L’8° “Neurology Update” si è svolto a San Gallo il 5 marzo 2015. I medici del reparto di neurologia dell’Ospedale Cantonale di San Gallo hanno fornito informazioni su novità e controversie, tra cui i temi della terapia della SM, della sindrome delle gambe senza riposo, della terapia anticonvulsivante, dell’ictus e della malattia di Parkinson. Particolarmente interessanti sono state le due conferenze “pro e contro”, in cui due relatori hanno incrociato le lame su un argomento controverso.

“Solo 20 anni fa, la sclerosi multipla non era curabile”, ha esordito Stefanie Müller, MD, nella sua conferenza. “Da allora, la situazione è cambiata radicalmente: nuovi farmaci per la SM arrivano sul mercato praticamente ogni anno”. L’anno scorso, si trattava dei prodotti alemtuzumab (Lemtrada®), utilizzato principalmente per la terapia di escalation, e del terzo agente orale per la SM dimetilfumarato (Tecfidera®).

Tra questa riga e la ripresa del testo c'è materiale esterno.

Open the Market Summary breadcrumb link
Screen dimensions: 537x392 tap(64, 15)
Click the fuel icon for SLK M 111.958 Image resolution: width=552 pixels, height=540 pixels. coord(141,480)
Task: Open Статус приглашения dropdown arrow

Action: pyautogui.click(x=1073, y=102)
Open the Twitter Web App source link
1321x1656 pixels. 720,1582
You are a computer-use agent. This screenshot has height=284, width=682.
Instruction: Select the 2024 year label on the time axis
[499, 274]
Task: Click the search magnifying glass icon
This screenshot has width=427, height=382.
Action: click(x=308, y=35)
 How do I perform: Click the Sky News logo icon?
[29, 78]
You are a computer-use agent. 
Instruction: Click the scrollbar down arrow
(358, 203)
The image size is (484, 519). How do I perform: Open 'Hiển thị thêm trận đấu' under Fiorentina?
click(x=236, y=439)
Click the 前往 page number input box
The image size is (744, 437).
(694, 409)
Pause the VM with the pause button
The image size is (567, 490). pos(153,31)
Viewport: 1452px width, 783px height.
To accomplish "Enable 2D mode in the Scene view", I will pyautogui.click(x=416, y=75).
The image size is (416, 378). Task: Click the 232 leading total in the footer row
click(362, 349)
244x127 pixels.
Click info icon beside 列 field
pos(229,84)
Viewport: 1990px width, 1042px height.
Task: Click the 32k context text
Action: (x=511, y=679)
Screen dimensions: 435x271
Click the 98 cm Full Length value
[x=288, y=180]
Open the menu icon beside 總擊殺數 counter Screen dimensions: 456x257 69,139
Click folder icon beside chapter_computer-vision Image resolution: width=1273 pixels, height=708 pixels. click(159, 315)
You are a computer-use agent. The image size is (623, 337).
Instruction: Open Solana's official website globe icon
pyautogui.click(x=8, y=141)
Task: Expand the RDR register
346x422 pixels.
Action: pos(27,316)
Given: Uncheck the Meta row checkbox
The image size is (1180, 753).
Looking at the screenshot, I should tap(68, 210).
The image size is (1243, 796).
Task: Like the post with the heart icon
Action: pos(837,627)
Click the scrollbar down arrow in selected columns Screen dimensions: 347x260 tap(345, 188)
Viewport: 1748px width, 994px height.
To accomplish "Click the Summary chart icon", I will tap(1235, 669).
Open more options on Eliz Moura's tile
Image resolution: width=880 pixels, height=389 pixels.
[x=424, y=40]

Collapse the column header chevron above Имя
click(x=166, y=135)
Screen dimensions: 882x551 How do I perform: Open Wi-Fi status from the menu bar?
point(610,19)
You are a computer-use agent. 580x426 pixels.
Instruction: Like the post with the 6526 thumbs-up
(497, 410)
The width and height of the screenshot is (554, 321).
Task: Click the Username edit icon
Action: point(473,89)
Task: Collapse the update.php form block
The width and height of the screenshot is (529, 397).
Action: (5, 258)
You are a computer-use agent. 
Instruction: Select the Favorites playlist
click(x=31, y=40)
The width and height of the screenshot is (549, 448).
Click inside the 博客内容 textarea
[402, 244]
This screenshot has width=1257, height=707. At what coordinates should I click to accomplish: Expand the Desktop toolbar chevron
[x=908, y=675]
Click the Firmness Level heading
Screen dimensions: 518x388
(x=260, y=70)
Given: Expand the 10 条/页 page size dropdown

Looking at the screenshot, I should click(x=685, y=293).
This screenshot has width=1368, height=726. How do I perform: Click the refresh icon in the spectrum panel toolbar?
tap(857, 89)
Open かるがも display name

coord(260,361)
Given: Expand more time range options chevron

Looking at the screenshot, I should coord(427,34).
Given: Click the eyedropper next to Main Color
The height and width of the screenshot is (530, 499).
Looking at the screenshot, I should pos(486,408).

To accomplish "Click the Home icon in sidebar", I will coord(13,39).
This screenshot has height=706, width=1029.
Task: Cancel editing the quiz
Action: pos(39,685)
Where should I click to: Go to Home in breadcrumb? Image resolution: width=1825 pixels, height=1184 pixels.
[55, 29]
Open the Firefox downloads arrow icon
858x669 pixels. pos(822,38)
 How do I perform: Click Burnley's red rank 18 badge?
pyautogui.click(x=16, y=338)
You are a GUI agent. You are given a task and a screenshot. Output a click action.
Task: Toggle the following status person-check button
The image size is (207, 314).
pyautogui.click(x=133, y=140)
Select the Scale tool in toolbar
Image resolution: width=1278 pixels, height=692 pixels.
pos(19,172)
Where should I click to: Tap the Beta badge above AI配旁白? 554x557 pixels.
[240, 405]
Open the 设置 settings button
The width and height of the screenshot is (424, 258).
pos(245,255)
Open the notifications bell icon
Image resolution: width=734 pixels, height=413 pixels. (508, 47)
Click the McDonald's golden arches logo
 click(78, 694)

Dimetil fumarato nella sclerosi multipla

L’efficacia del dimetil fumarato è stata analizzata nei due studi CONFIRM e DEFINE. Hanno mostrato una riduzione del 50% del tasso di ricaduta annuale e una riduzione del 32% dell’aumento della disabilità annuale e una diminuzione delle lesioni alla risonanza magnetica. Dall’agosto 2014, il dimetil fumarato è disponibile come terapia di prima linea; il farmaco viene assunto due volte al giorno in una dose di 240 mg. Gli effetti collaterali tipici sono sintomi di vampate di calore (rossore, calore, bruciore, prurito) e disturbi gastrointestinali (diarrea, dolore, nausea, vomito), ma di solito si attenuano dopo il primo mese. La maggior parte dei pazienti riesce a sopportare bene i sintomi delle vampate; se sono molto fastidiosi, possono essere trattati con l’uso selettivo di aspirina. Per evitare il più possibile disturbi gastrointestinali, si raccomanda di titolare la dose (solo 120 mg nei primi otto giorni), di assumere il farmaco con un pasto e di deglutire le capsule intere. Nella maggior parte dei pazienti, la conta leucocitaria si riduce di circa il 10% nel primo anno di trattamento, ma questo non aumenta la suscettibilità alle infezioni. In Svizzera, la leucopenia preesistente è comunque una controindicazione alla somministrazione di dimetil fumarato. Finora non ci sono prove di effetti dannosi nelle donne in gravidanza; tuttavia, il dimetil fumarato deve essere interrotto se viene diagnosticata una gravidanza.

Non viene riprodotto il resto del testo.